Mediahub
- Industry: Advertising, Marketing
- Founded: May 2005; 21 years ago
- Headquarters: New York, NY
- Key people: John Moore, Global CEO Ross Jenkins, CEO, EMEA and APAC Sean Corcoran, U.S. CEO
- Services: Media buying and planning, media strategy, analytics
- Parent: Interpublic Group of Companies
- Website: www.mediahubww.com

= Mediahub =

Global media agency

Mediahub, formerly known as MullenLowe Mediahub, is a global media planning and buying agency. It is part of the IPG Mediabrands advertising network, itself a component of multinational advertising and marketing company Interpublic Group of Companies (IPG). Launched in 2005 as part of MullenLowe Group's predecessor Mullen, Mediahub has offices in 15 cities worldwide as of 2021. John Moore is Mediahub's Global CEO.

==History==
Mediahub launched in May 2005 in Wenham, Massachusetts as a media buying spinoff of IPG-owned Mullen, an advertising agency. Its first standalone media accounts included Match.com, Timberland, and Ask.com.

One of its first notable campaigns was developing a single-sponsor campaign for Match.com with the 2006 debut season of the TBS television program My Boys.

In June 2006, Mediahub was selected as the media planning and buying agency for insurance company MassMutual.

In March 2012, National Geographic Channels consolidated its media and digital business at Mediahub.

In November 2013, Mediahub won the advertising business of Viacom-owned network VH1. In December, Mediahub partnered with Boston-based data management firm OwnerIQ to develop programmatic advertising capabilities for more effective media buying.

In August 2014, Mediahub became the agency of record for a second Viacom network, TV Land.

In May 2015, IPG merged Mediahub parent Mullen with the Lowe and Partners agency, forming MullenLowe Group. Mediahub became known as MullenLowe Mediahub. In June, Mediahub added Scotts Miracle-Gro Company and Royal Caribbean as clients.

In 2017, the agency took several of its creative thinkers and formed a new independent group called Radical & Disruptive Lab (R+D Lab). In January 2017, the company won the Chipotle account. In December, Mediahub expanded into Mumbai, India as Lintas Mediahub. Also in December, Mediahub became the agency of record for a third Viacom channel, MTV.

In June 2018, the company was named agency of record by shoe company New Balance. In September, advertising industry publication Adweek named MullenLowe Mediahub's campaign for streaming company Netflix's series Altered Carbon as campaign of the year. The campaign, designed by R+D Lab, featured life-size human figures encased in plastic at bus stops. In October, the company announced it had won the advertising business for cloud storage and software company Dropbox.

In April 2019, the company was named agency of record for Fox Sports and Fox Entertainment Group.

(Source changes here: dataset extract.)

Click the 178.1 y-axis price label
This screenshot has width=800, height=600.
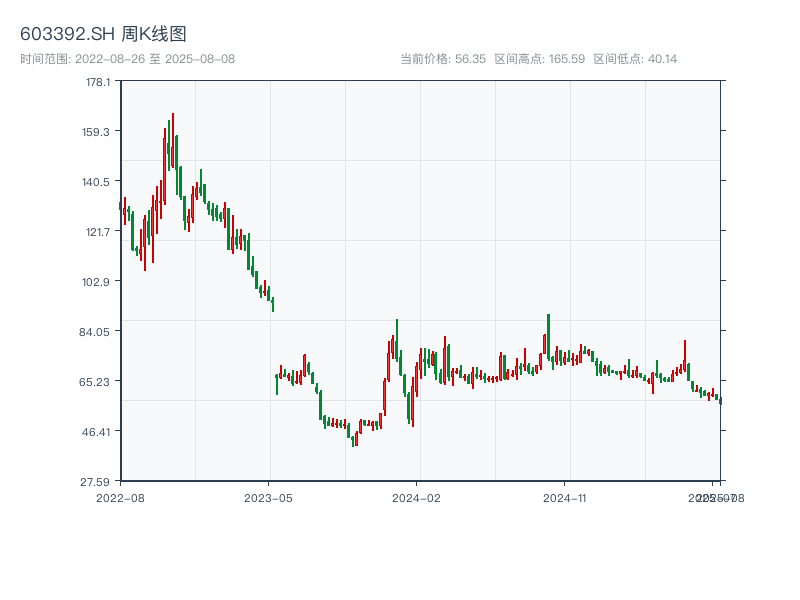pos(97,82)
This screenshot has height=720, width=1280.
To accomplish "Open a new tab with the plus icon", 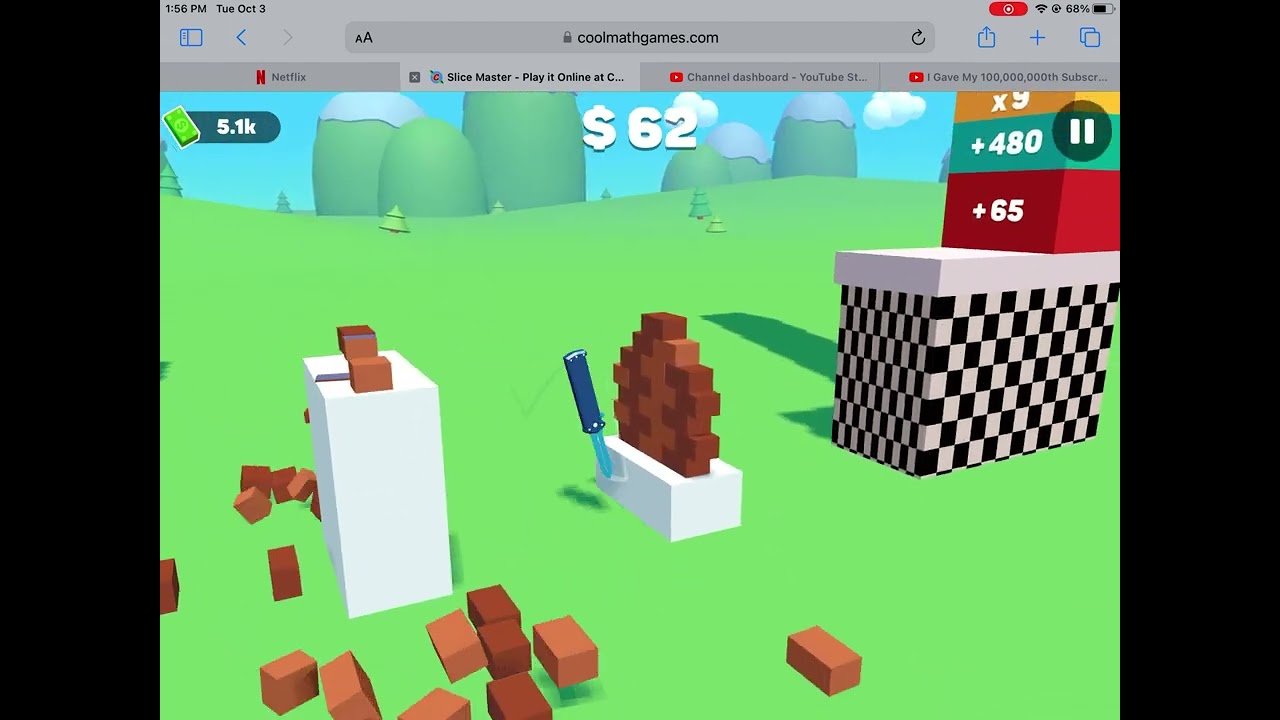I will click(1038, 37).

In 2020, the company was named agency of record for prepaid wireless provider TracFone and the National Basketball Association. In September, Minneapolis-based media buying agency CompassPoint was merged with Mediahub to become Mediahub’s Minneapolis office.

In 2023, the company announced it was becoming part of IPG Mediabrands.

==Operations==
Headquartered in New York, Mediahub has offices in 15 cities worldwide as of 2021, including Los Angeles, New York, London, Sydney, Singapore and Tokyo.

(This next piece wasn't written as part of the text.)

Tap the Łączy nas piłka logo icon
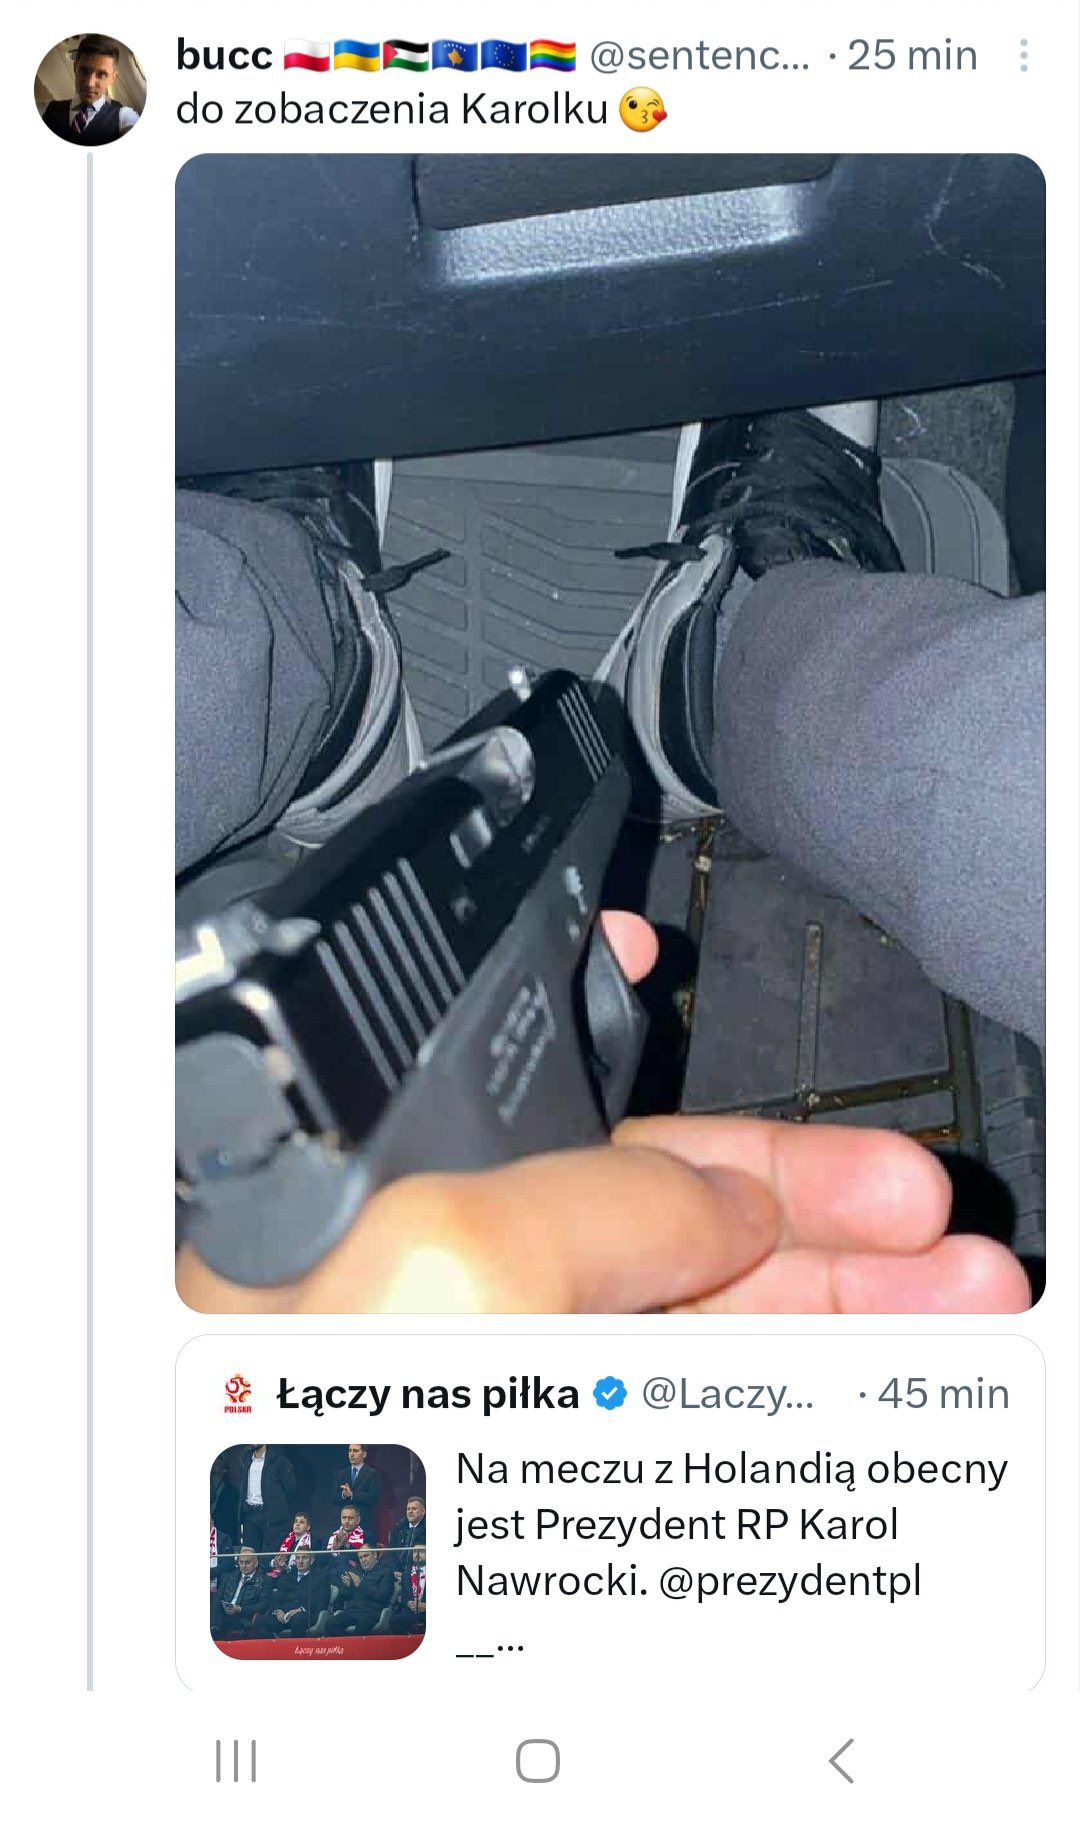Screen dimensions: 1080x1826 pos(238,1394)
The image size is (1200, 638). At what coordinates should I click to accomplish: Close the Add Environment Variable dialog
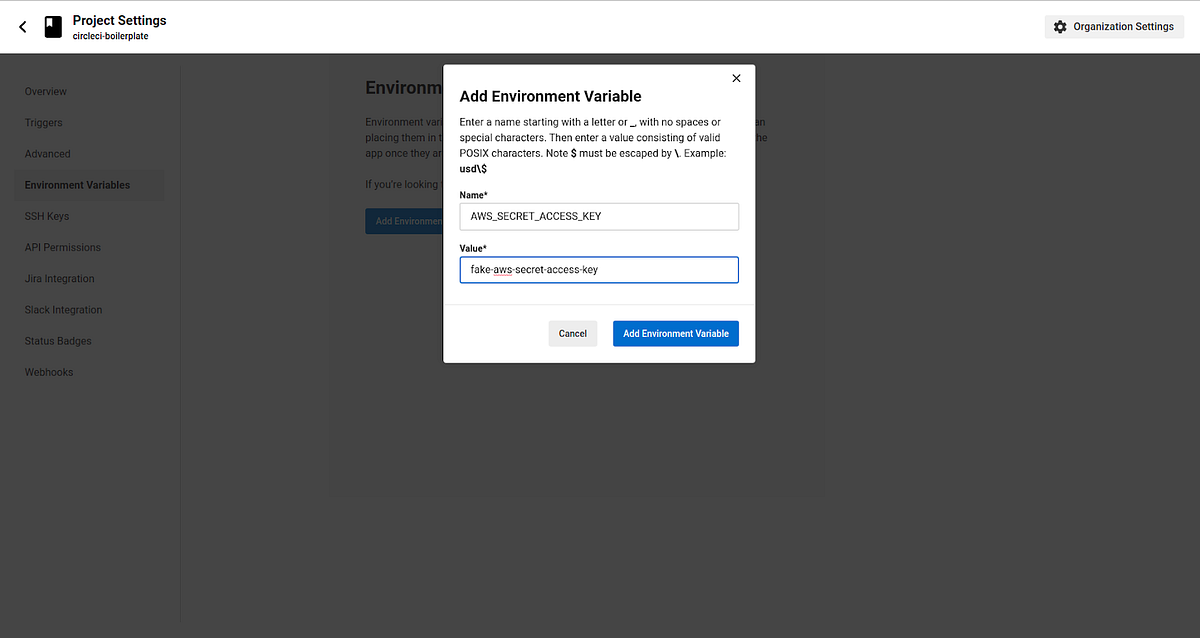coord(736,78)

In addition to the agency's media activities, Mediahub also operates a creative media group called Radical + Disruption Lab (R+D Lab), and develops a proprietary research and planning tool called SCOUT.

John Moore is Mediahub's Global CEO; Ross Jenkins is Mediahub's Executive Director of EMEA and APAC; and Sean Corcoran is Mediahub's U.S. President.

==Awards and recognition==
Industry publication Ad Age named Mediahub its 2019 and 2020 Media Agency of the Year, and Adweek named Mediahub its 2017 U.S. Media Agency of the Year. Industry publication Campaign US named Mediahub its 2022 Silver Media Agency of the Year.